Overview

Trastuzumab Combined With Pertuzumab for Adjuvant Treatment of Breast Cancer After Neoadjuvant Therapy

Status:
Not yet recruiting

Trial end date:
2027-08-01

Target enrollment:
0

Participant gender:
Female

Summary

Patients with HER-2 positive breast cancer who have poor outcomes after endocrinotherapy and standard chemotherapy can be significantly improved by the use of anti-HER-2 monoclonal antibody trastuzumab. In the current clinical practice of neoadjuvant therapy, trastuzumab combined with chemotherapy can significantly increase the pCR and improve the outcomes in patients. However, there seems to be no available treatment for patients who have no pCR and still have residual tumors except for sequential trastuzumab treatment for 1 year. Compared with trastuzumab, a HER-2 macromolecule inhibitor, pyrotinib has a different site of action and an increased EGFR target. Compared with lapatinib, a small molecule inhibitor of EGFR and HER-2, pyrotinib is an irreversible inhibitor, with the ability to achieve a better curative effect at a lower human plasma exposure level. This trial is designed to evaluate the effectiveness and safety of trastuzumab combined with pertuzumab followed by sequential pyrotinib treatment in non-pCR patients after neoadjuvant therapy.

Phase:

Phase 3

Accepts Healthy Volunteers?

Details

Lead Sponsor:

Shengjing Hospital

Treatments:

Pertuzumab
Trastuzumab

Criteria

Inclusion Criteria:

- Female patients aged ≥ 18 but ≤ 75 years (The maximal age of the subjects enrolled in
the Phase 3 study of pyrotinib is 75 years old, and there is no safety data for the
use of the drug in older people);

- ECOG level 0-1;

- Primary infiltrating breast lesions and lymph nodes should follow these conditions at
the same time: histologically confirmed invasive breast cancer; receiving neoadjuvant
treatment and completing the operation, with postoperative pathological examination
indicating residual invasive cancer in the breast or axillary lymph nodes;
HER2-positive breast cancer is confirmed in the pathology test, with 3+ in
immunohistochemistry (IHC) test and HER2 gene amplification (HER2/CEP17 ≥ 2.0 or
average HER2 copy number/cell number ≥ 6); no recurrent and metastatic disease after
surgery;

- HER-2 positive breast cancer patients who have non-pCR after trastuzumab+pertuzumab as
neoadjuvant therapy, and have completed trastuzumab combined with pertuzumab as
adjuvant treatment. During the neoadjuvant and/or adjuvant therapy phase, at least ≥24
weeks (8 drug delivery cycles) of trastuzumab + pertuzumab.
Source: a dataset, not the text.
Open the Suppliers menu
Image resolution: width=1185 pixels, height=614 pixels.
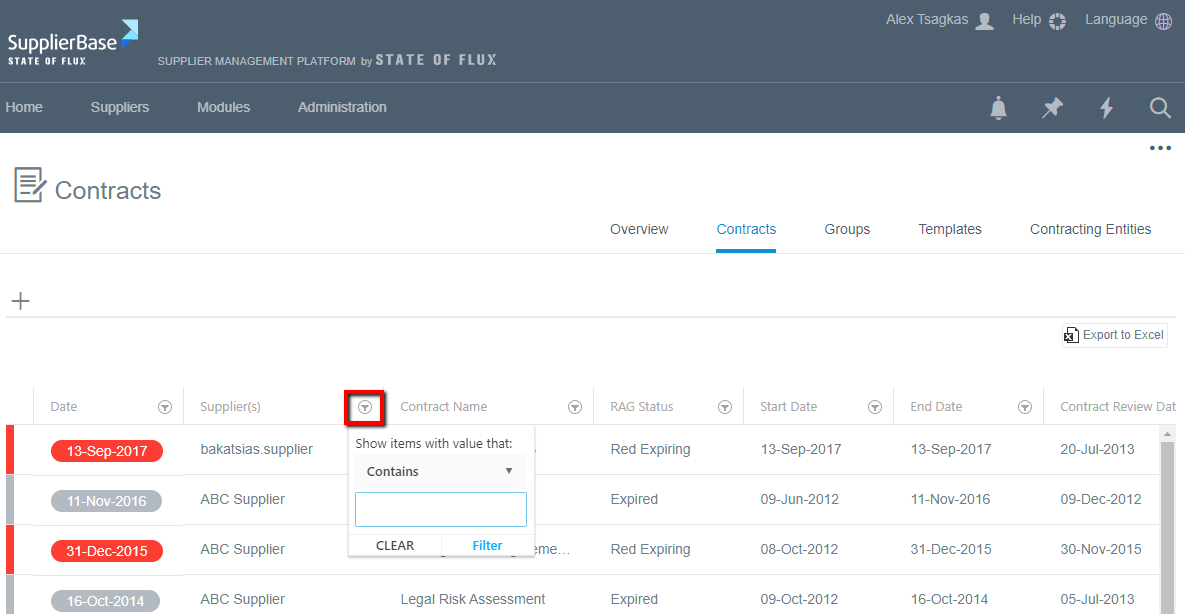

And the time interval from
the end of the last trastuzumab treatment to entering the trial must be ≤ 1 year;

- Hormone receptor status (ER and PR) that is known;

- The functional level of major organs must conform to the following requirements (no
blood transfusion, no use of white blood cell- and platelet-increasing drugs within 2
weeks before screening): Neutrophils (ANC) ≥ 1.5×109/L; Platelet count (PLT) ≥
90×109/L; Hemoglobin (Hb) ≥ 90 g/L; Total bilirubin (TBIL)≤ 1.5×upper limit of normal
(ULN); Alanine aminotransferase (ALT) and aspartate aminotransferase (AST) ≤ 1.5×ULN;

- Female patients who are not menopausal or not surgically sterilized agree to abstain
from sex or use effective non-hormonal drugs for contraception during the treatment
period and within 8 weeks after the last administration;

- Patients who participate in the trial voluntarily, sign an informed consent, have good
compliance and are willing to comply with the follow-up visit.

Exclusion Criteria:

- With a history of recurrent local or regional breast disease;

- Stage IV (metastatic) breast cancer;

- Bilateral breast cancer;

- With a history of any malignancies other than breast cancer in the past 5 years,
excluding cured cervical carcinoma in situ, skin basal cell carcinoma or squamous cell
carcinoma;

- Patients who have received pyrotinib, lapatinib, neratinib or other tyrosine kinase
inhibitors, enmetrastuzumab (T-DM1), and other anti-tumor biological therapies or
tumor immunotherapy;

- Patients who are receiving anti-tumor therapy in other clinical trials, including
endocrine therapy, bisphosphonate therapy or immunotherapy;

- Severe heart disease or discomfort, including but not limited to the following
diseases: a confirmed history of heart failure or systolic dysfunction (LVEF < 50%);
high-risk uncontrolled arrhythmia, such as atrial tachycardia, remarkable ventricular
arrhythmia (such as ventricular tachycardia) or higher-grade atrioventricular block;
angina pectoris requiring anti-angina medication; clinically significant valvular
disease; transmural myocardial infarction shown by ECG; uncontrolled blood pressure in
patients with hypertension who have been given antihypertensive drugs (systolic blood
pressure > 180 mmHg and/or diastolic blood pressure > 100 mmHg);

- Inability to swallow, intestinal obstruction or other factors that affect drug taking
and absorption;

- With a history of diagnosed neurological or mental disorders, including involuntary
behavior or mental illness;

- With a history of gastrointestinal diseases with diarrhea as the main symptom;

- Patients who are known to have a history of allergies to the drug components in this
trial; have a history of immunodeficiency, including HIV positive results, or other
acquired or congenital immunodeficiency diseases; or have a history of organ
transplantation;

- Female patients during pregnancy and lactation, or those who are fertile and positive
for baseline pregnancy test;

- Serious concomitant diseases or other comorbid diseases that will interfere with the
planned treatment, including infectious diseases with active infections (including but
not limited to hepatitis B, active hepatitis C, active tuberculosis, active syphilis,
etc.); or any other cases in which the investigator believes that the patient cannot
participate in the trial.